# Start of Task material
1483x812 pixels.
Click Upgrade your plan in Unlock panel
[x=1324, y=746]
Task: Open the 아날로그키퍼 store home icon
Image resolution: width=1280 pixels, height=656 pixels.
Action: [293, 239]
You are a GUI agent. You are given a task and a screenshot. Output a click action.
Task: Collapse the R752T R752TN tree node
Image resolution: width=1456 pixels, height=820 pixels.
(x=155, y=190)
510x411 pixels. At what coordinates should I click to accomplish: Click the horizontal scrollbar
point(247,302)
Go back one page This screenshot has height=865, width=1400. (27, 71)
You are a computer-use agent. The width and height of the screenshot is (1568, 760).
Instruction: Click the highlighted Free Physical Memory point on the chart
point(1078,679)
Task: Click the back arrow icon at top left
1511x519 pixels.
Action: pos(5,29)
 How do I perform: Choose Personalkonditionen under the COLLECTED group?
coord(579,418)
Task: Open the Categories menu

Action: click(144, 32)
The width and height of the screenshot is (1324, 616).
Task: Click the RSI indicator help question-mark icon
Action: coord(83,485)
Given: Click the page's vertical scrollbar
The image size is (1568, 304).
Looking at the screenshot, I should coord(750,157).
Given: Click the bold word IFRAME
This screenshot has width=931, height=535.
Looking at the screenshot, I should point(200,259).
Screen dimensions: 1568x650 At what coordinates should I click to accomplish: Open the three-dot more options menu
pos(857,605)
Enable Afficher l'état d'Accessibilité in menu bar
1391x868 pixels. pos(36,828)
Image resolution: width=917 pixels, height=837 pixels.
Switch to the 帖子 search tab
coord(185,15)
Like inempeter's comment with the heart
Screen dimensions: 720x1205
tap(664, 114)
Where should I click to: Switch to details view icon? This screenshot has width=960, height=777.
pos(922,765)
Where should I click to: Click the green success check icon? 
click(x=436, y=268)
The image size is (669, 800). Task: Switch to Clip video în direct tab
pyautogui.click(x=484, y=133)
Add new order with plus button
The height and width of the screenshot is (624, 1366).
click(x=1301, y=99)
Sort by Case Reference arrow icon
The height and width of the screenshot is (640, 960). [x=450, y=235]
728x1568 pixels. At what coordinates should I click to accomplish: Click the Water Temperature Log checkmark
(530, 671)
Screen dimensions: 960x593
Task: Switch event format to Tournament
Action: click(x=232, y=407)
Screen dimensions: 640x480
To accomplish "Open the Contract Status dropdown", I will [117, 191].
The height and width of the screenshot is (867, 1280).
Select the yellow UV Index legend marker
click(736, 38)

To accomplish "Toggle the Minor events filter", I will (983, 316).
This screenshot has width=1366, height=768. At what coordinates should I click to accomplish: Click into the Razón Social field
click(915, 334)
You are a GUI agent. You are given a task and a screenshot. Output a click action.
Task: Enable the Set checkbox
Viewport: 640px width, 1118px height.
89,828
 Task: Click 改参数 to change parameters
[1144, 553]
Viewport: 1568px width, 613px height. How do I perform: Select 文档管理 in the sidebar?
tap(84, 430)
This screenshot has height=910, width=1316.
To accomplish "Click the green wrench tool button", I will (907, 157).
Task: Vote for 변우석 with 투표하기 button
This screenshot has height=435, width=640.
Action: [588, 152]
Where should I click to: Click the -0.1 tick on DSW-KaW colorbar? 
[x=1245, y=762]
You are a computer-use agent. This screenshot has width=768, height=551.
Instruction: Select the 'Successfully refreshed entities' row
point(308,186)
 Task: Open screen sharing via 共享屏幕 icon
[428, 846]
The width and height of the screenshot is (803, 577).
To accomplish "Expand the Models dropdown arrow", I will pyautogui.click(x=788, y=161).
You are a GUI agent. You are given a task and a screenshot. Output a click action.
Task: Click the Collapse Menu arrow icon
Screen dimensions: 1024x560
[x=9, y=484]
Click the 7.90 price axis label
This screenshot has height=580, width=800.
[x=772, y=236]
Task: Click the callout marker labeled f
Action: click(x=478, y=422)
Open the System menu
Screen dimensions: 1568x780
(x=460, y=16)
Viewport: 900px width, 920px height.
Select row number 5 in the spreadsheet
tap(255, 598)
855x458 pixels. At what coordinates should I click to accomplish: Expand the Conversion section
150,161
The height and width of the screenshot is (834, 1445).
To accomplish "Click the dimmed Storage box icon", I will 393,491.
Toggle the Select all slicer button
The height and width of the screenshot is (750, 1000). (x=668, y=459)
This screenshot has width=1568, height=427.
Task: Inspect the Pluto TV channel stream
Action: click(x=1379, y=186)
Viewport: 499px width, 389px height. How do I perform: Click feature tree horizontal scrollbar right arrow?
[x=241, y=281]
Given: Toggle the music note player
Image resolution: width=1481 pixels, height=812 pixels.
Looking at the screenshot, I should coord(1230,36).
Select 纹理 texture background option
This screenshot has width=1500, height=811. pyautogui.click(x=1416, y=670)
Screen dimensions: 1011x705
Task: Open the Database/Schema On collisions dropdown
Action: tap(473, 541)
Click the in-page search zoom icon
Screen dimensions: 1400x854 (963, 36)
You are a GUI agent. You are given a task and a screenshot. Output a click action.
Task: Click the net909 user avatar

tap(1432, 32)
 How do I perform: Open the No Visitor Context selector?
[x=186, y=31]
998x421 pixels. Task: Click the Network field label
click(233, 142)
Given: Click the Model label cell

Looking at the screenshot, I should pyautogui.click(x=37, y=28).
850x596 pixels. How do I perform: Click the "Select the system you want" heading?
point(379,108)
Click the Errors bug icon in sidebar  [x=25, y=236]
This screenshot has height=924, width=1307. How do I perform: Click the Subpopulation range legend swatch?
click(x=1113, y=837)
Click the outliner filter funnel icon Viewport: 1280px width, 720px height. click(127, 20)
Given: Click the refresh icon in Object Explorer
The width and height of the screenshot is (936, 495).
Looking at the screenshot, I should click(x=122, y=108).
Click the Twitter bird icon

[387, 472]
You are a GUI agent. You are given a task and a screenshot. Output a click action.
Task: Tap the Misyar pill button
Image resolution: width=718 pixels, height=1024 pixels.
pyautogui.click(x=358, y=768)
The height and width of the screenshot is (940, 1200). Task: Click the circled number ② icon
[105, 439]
# End of Task material
## Goal:
Copy the lines from the one containing "Toggle the Select all slicer button" through the one containing "Click the outliner", with both of those lines included.

## Correct answer:
Toggle the Select all slicer button
The height and width of the screenshot is (750, 1000). (x=668, y=459)
This screenshot has width=1568, height=427.
Task: Inspect the Pluto TV channel stream
Action: click(x=1379, y=186)
Viewport: 499px width, 389px height. How do I perform: Click feature tree horizontal scrollbar right arrow?
[x=241, y=281]
Given: Toggle the music note player
Image resolution: width=1481 pixels, height=812 pixels.
Looking at the screenshot, I should coord(1230,36).
Select 纹理 texture background option
This screenshot has width=1500, height=811. pyautogui.click(x=1416, y=670)
Screen dimensions: 1011x705
Task: Open the Database/Schema On collisions dropdown
Action: tap(473, 541)
Click the in-page search zoom icon
Screen dimensions: 1400x854 (963, 36)
You are a GUI agent. You are given a task and a screenshot. Output a click action.
Task: Click the net909 user avatar

tap(1432, 32)
 How do I perform: Open the No Visitor Context selector?
[x=186, y=31]
998x421 pixels. Task: Click the Network field label
click(233, 142)
Given: Click the Model label cell

Looking at the screenshot, I should pyautogui.click(x=37, y=28).
850x596 pixels. How do I perform: Click the "Select the system you want" heading?
point(379,108)
Click the Errors bug icon in sidebar  [x=25, y=236]
This screenshot has height=924, width=1307. How do I perform: Click the Subpopulation range legend swatch?
click(x=1113, y=837)
Click the outliner filter funnel icon Viewport: 1280px width, 720px height. click(127, 20)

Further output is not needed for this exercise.